Ion-Specific Effects under Confinement: The Role of Interfacial Water

All-atom molecular dynamics simulations were employed for the study of the structure and dynamics of aqueous electrolyte solutions within slit-shaped silica nanopores with a width of 10.67 angstrom at ambient temperature. All simulations were conducted for 250 ns to capture the dynamics of ion adsorption and to obtain the equilibrium distribution of multiple ionic species (Na+, Cs+, and Cl-) within the pores. The results clearly support the existence of ion-specific effects under confinement, which can be explained by the properties of interfacial water. Cl- strongly adsorbs onto the silica surface. Although neither Na+ nor Cs+ is in contact with the solid surface, they show ion-specific behavior.
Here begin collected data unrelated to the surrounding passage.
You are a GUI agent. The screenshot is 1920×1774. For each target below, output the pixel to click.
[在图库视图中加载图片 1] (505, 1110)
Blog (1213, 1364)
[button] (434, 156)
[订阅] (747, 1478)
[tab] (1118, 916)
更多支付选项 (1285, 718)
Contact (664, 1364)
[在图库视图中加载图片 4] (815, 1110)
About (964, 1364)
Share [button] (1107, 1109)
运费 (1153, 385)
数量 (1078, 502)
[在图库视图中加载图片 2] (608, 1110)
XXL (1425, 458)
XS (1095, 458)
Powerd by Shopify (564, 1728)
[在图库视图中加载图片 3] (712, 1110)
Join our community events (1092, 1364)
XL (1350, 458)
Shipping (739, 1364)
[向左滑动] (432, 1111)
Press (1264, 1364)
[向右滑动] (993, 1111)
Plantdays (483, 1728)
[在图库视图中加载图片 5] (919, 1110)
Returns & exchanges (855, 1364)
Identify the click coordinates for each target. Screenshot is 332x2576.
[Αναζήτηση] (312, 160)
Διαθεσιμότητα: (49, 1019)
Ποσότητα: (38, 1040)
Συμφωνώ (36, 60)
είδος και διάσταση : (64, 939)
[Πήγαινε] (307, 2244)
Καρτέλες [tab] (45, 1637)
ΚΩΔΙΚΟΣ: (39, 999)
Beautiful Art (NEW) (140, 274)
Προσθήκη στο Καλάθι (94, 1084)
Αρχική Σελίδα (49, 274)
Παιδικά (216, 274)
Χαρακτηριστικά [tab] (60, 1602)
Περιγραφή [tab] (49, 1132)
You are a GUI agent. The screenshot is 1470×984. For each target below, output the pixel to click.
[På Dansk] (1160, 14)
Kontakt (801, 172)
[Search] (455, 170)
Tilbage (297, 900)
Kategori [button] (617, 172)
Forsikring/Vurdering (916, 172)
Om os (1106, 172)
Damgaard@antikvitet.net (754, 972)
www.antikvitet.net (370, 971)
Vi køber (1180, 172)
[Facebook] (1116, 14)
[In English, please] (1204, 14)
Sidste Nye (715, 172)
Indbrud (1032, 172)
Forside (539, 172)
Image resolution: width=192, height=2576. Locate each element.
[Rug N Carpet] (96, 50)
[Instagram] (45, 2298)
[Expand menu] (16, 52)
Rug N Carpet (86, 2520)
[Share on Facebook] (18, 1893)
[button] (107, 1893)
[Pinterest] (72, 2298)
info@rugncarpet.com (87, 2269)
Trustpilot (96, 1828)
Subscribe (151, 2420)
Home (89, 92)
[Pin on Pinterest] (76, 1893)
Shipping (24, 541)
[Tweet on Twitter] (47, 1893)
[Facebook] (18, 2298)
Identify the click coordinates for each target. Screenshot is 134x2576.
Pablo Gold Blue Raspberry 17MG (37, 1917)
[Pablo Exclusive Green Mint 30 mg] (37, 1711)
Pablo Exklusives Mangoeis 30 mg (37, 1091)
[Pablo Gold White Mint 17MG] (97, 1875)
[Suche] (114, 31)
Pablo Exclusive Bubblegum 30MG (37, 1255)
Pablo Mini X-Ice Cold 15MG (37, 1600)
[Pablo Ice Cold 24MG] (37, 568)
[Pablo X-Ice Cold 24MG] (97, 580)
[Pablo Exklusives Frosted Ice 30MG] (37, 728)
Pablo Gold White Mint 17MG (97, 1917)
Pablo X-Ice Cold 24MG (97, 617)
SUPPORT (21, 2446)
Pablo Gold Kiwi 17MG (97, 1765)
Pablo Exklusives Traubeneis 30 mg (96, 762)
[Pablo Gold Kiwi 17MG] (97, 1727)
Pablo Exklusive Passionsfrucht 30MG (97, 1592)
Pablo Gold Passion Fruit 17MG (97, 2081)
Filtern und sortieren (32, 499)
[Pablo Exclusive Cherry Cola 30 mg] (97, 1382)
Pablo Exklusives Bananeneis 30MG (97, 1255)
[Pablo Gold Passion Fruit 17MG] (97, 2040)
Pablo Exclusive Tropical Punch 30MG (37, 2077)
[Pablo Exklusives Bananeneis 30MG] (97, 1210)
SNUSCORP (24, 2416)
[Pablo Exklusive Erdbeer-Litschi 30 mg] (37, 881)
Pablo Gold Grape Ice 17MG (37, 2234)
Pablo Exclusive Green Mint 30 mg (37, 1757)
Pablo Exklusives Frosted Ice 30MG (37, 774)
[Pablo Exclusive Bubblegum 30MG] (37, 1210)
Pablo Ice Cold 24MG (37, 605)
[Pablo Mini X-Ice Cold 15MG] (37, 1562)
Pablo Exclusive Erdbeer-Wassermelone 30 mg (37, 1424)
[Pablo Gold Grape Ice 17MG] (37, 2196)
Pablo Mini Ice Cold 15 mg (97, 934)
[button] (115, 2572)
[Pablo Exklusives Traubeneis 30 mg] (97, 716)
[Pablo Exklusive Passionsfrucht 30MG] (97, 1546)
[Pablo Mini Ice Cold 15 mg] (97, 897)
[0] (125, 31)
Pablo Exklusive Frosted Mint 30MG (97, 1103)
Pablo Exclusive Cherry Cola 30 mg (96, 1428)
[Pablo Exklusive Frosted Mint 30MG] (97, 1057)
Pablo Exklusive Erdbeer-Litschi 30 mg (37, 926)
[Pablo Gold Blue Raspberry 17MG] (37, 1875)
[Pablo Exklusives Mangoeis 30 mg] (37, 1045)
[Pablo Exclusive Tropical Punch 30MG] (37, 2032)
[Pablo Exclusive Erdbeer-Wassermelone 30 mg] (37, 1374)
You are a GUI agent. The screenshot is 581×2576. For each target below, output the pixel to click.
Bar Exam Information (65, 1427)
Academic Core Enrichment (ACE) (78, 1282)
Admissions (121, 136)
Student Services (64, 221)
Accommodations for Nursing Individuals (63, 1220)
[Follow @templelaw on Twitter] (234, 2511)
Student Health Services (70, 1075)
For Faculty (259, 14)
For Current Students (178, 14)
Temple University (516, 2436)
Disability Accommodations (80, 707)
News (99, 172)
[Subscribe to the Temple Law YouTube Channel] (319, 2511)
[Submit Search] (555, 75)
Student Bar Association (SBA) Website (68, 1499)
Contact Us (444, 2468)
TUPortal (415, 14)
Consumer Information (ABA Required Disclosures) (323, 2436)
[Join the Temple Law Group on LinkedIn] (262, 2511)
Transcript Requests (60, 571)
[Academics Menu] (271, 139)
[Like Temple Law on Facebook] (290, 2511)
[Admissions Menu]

The differences between the density distributions of cations within the pore are primarily due to size effects through their interaction with confined water molecules. The majority of Na+ ions appear within one water layer in close proximity to the silica surface, whereas Cs+ is excluded from well-defined water layers. As a consequence of this preferential distribution, we observe enhanced in-plane mobility for Cs+ ions, found near the center of the pore, compared to that for Na+ ions, closer to the solid substrate. These observations illustrate the key role of interfacial water in determining ion-specific effects under confinement and have practical importance in several fields, from geology to biology.